Murat Kurum, Türkiye’s Minister of Environment, Urbanization and Climate Change, has been appointed as COP President for the duration of the conference. Chris Bowen, Australia’s Minister for Climate Change and Energy, will be vice president after Australia had unsuccessfully applied to host the conference. World leaders are expected to attend the main summit from 11-12 November. There will be a pre-COP meeting in Fiji from 5-8 October.

Focus on waste

While the agenda is still being formulated, a significant focus is expected to be on waste, which has been a major sustainability issue in Türkiye in recent years. Samed Ağırbaş, Chairman of the Zero Waste Foundation and the COP31’s designated Climate Change High-Level Champion, and Emine Erdoğan, wife of Turkish President Recep Tayyip Erdoğan and Honorary President of the Zero Waste Foundation, will play prominent roles.
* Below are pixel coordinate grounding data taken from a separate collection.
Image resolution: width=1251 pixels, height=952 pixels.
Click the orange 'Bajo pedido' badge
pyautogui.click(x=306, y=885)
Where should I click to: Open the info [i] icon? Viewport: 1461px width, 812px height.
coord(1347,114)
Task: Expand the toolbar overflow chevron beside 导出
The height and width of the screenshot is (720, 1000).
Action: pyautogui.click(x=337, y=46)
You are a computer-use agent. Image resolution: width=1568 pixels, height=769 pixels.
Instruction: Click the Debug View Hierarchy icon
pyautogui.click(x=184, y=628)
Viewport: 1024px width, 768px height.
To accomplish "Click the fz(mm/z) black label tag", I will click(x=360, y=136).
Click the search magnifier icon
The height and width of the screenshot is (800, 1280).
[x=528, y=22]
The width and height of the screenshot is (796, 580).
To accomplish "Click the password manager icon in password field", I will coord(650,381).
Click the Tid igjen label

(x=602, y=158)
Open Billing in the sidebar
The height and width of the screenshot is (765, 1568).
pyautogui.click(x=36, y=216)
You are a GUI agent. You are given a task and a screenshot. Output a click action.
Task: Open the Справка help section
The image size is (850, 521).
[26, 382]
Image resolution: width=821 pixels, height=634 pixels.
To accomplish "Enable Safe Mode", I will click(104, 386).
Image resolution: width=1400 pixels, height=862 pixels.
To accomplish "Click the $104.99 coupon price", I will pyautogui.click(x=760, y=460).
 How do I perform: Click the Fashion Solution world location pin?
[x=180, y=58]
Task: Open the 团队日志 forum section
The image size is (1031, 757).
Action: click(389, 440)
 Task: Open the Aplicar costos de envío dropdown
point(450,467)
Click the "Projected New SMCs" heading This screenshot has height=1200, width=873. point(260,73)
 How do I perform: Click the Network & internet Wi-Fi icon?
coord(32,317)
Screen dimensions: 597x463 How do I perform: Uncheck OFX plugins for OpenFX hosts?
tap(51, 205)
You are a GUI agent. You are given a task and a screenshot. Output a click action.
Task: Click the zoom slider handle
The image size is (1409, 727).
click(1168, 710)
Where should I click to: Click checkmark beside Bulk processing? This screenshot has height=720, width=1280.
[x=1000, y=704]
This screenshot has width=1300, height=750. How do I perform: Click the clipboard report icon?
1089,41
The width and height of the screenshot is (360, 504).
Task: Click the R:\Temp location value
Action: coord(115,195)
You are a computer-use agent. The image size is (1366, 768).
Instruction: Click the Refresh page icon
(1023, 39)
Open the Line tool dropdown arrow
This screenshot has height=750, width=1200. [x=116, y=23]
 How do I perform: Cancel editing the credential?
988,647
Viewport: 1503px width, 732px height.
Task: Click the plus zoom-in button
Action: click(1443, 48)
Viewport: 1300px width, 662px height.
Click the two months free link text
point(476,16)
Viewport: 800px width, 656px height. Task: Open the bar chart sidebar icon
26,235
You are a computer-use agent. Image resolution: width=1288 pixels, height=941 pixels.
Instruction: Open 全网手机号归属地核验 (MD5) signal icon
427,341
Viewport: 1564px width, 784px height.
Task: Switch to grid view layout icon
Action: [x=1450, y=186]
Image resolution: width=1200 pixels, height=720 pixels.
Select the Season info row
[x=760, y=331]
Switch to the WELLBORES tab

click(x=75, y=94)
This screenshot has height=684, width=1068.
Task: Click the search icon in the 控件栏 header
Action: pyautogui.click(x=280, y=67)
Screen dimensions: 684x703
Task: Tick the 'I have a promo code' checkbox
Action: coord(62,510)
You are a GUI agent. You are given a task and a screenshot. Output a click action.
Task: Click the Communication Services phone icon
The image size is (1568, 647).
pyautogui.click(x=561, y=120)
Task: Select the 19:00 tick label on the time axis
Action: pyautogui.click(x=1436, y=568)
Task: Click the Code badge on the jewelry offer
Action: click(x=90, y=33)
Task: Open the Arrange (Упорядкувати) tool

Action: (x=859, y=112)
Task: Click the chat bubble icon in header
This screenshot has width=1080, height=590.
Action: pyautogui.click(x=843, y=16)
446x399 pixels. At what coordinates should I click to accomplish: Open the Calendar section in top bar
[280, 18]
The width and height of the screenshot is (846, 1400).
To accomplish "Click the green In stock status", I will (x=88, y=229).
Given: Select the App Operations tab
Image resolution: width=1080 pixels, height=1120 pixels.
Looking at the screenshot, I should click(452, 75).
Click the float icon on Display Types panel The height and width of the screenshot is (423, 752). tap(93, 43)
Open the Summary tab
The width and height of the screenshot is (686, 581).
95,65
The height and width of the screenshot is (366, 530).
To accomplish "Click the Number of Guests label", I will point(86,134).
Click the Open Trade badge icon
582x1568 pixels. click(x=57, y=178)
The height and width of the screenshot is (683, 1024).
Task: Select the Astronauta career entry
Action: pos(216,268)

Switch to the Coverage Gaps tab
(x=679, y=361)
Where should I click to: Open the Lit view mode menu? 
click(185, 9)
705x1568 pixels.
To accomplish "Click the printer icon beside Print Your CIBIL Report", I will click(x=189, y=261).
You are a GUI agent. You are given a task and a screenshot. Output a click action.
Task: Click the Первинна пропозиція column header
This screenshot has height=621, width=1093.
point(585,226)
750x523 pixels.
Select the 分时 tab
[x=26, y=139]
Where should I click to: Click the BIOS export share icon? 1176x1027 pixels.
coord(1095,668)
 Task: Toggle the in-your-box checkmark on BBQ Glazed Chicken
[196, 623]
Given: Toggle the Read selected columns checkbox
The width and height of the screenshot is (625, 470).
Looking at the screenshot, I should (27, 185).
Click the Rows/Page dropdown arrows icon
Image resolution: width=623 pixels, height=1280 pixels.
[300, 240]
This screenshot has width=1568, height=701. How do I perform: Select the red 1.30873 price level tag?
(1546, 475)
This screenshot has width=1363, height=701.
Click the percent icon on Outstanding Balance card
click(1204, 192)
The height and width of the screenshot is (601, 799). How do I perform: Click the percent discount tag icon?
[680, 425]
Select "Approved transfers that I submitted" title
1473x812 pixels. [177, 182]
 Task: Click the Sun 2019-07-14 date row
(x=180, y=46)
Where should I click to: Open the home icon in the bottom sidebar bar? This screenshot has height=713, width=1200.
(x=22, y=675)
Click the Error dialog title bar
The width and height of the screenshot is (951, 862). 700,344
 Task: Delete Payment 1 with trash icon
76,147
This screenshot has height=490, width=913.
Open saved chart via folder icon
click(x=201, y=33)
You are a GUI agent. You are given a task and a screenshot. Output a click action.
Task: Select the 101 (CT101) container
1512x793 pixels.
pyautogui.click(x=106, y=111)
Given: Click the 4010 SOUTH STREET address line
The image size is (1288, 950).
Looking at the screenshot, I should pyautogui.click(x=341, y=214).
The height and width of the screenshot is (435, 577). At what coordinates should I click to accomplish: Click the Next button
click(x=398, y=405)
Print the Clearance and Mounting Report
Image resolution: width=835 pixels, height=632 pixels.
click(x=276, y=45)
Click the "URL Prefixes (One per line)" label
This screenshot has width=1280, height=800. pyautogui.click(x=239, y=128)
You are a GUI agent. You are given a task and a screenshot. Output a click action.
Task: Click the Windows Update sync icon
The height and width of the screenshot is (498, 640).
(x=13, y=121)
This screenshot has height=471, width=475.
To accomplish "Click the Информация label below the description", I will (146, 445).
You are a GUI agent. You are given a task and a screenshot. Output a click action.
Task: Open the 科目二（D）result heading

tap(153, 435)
“Türkiye is highly exposed to climate risks and globally recognized for its leadership in zero waste and the circular economy, while actively developing systemic solutions that place sustainable development at the core,” COP31’s website says.2 “Through the Zero Waste initiative, Türkiye has emerged as a global model, demonstrating how national policy, international advocacy, and societal transformation can converge into a truly transformative sustainability movement.”

Prior COPs

An annual event, COP31 follows a year on from COP30, held in Belem, Brazil. That meeting proved controversial, as attempts to set out a legally binding roadmap for phasing out fossil fuels were blocked by oil-producing nations. However, there was an agreement on tripling climate adaptation finance by 2035, albeit without identifying who would pay for it, following calls by emerging markets that developed countries which had caused the most historical emissions should foot the bill.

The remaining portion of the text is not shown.